━━ DATASET CONTENT

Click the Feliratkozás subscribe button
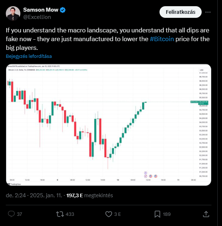This screenshot has width=222, height=226. click(181, 12)
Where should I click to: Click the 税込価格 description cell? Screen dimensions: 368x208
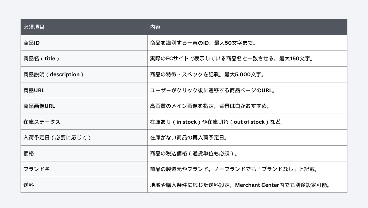click(x=247, y=153)
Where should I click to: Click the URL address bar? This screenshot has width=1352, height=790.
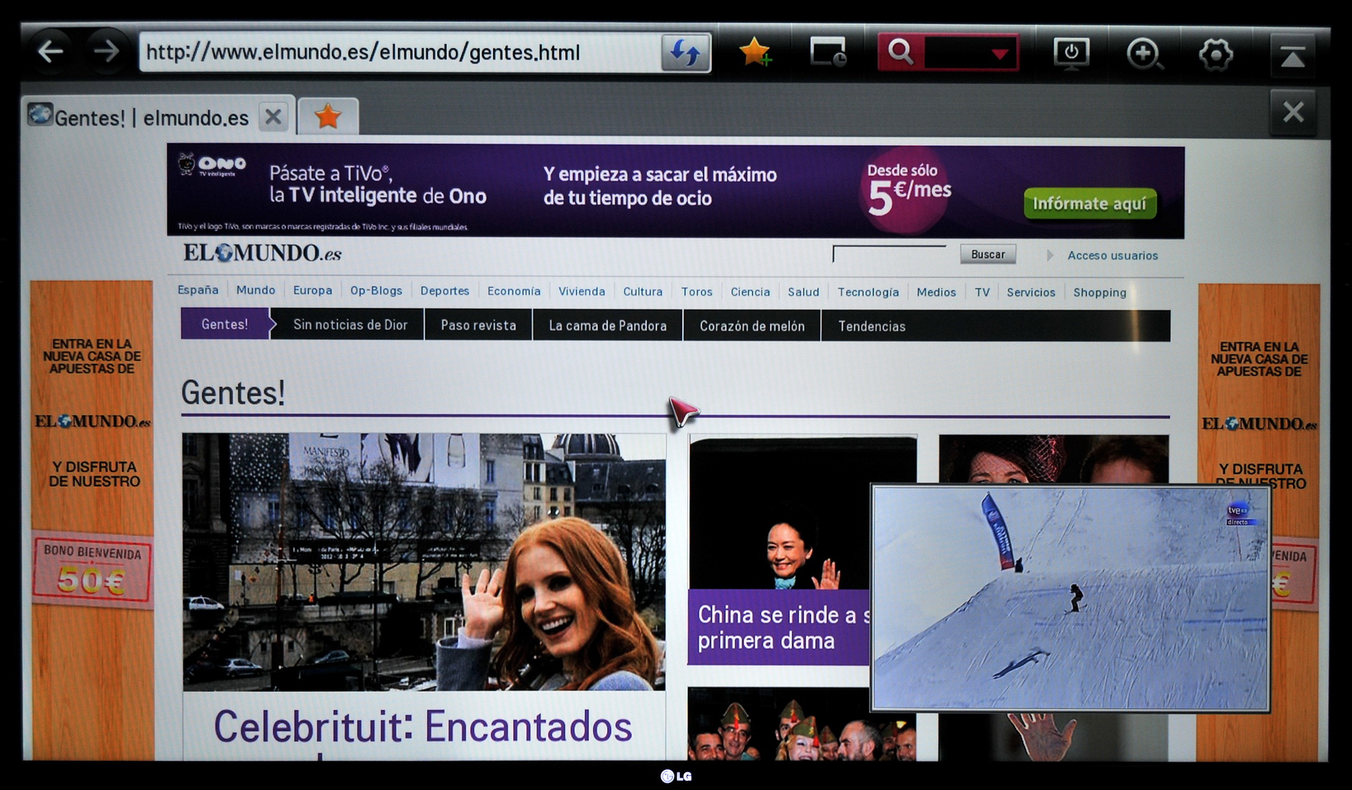[398, 52]
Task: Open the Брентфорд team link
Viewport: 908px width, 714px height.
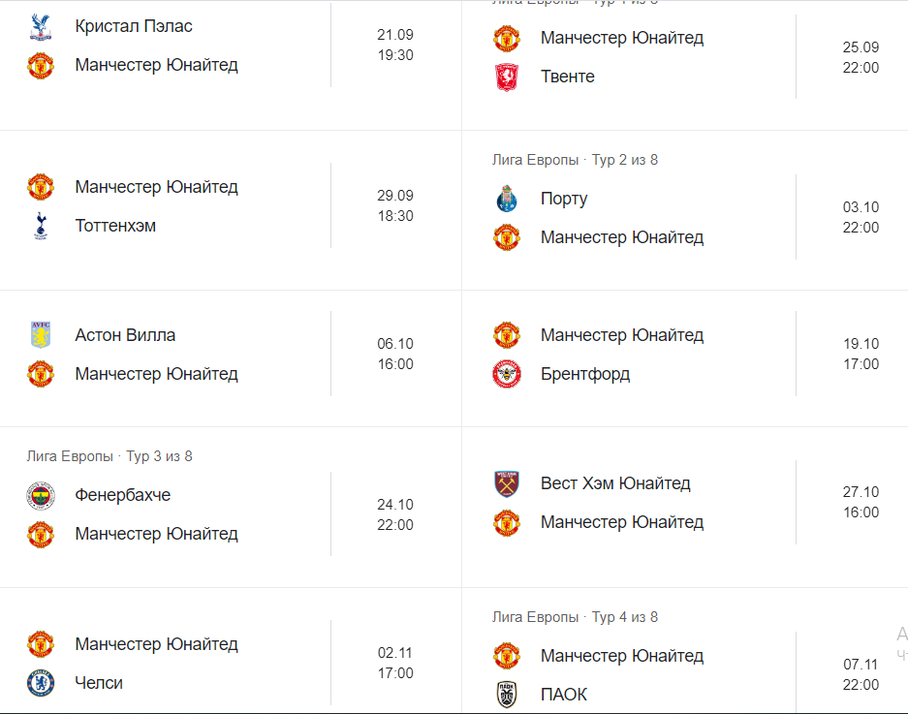Action: tap(585, 374)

━━━━

# AIM OF THE TASK:
Write out the data above in full and exactly, but not the pictures.

# ANSWER BOX:
Click the Feliratkozás subscribe button
This screenshot has width=222, height=226. click(181, 12)
Where should I click to: Click the 税込価格 description cell? Screen dimensions: 368x208
click(x=247, y=153)
Where should I click to: Click the URL address bar? This screenshot has width=1352, height=790.
[398, 52]
Task: Open the Брентфорд team link
Viewport: 908px width, 714px height.
Action: tap(585, 374)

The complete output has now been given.